Astronomy news for the week starting Friday, March 8, 2013.
It's a short week, as the next Skylights will appear a bit early.
That's ok, as it's another quiet week anyway except for the
beginning of Daylight
Savings Time on Sunday, March 10. All times below are thus
DST. Aside from that, we have the perpetual Moon, which starts off in the thin waning crescent phase as it heads towards new
Moon on Monday, March 11. If you have a good eastern horizon, your
last look will be on the morning of Sunday the 10th. But then as
always, the Moon pops up again in the western evening sky as a waxing crescent, the first view to be had
the night of Tuesday the 12th. The visibility will much better by
the evening of Wednesday the 13th. There are no significant
planetary passages unless you want to count an invisible
conjunction between the waning crescent and Neptune a day
before the formal new phase.
We DO, however, still have both Jupiter and Saturn to admire, and will for some time yet.
None of the other ancient planets (those known since ancient times)

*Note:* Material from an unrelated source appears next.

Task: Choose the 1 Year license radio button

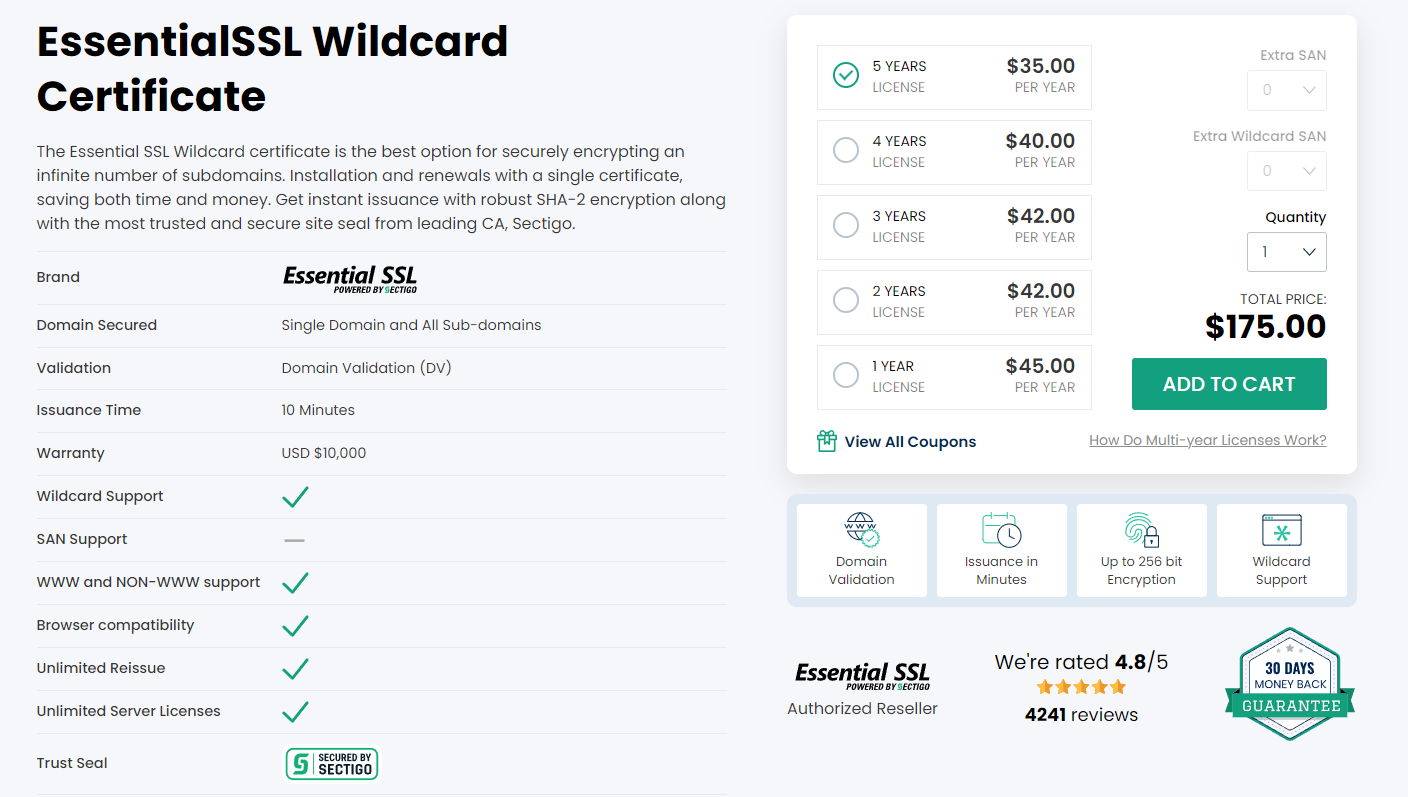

are readily visible. The giant of the Solar System
dominates the evening, especially with the Moon largely out of
sight. Now well into western skies as twilight draws to a
close, Jupiter does not set until about 1:30 AM Daylight Time, by
which time Saturn (rising around 11 PM Daylight) is nicely up in
the southeast well to the east of Spica in Virgo. In the morning hours look to see Saturn cross
the meridian about 4:30 AM.
Comet
PanSTARRS is now possibly visible low in western evening
twilight.
In early evening, as the two Dogs (Canis Major with brilliant Sirius and Canis Minor, marked by Procyon) chase Orion off to the west, look to the
northeast to find the Great Bear's
Big Dipper, a sure sign of
nearby spring. Follow the front bowl stars leftward to Polaris, which will be a third to
halfway up the sky depending on where you live (northerners seeing
it higher). The much fainter Little Dipper (whose handle curves in
the opposite direction from that of its bigger counterpart) will
then extend out to the right from Polaris. The figure formally
makes up the Little Bear, Ursa Minor. Polaris is about 3/4 of a degree off the true North Celestial Pole. By the common
coincidences of cosmic cycles, the morning meridian transit of
Saturn currently about coincides with the lower transit of Polaris
across the meridian (beneath the pole). The star will then direct
you to almost exact north (and of course to all the other compass
directions as well).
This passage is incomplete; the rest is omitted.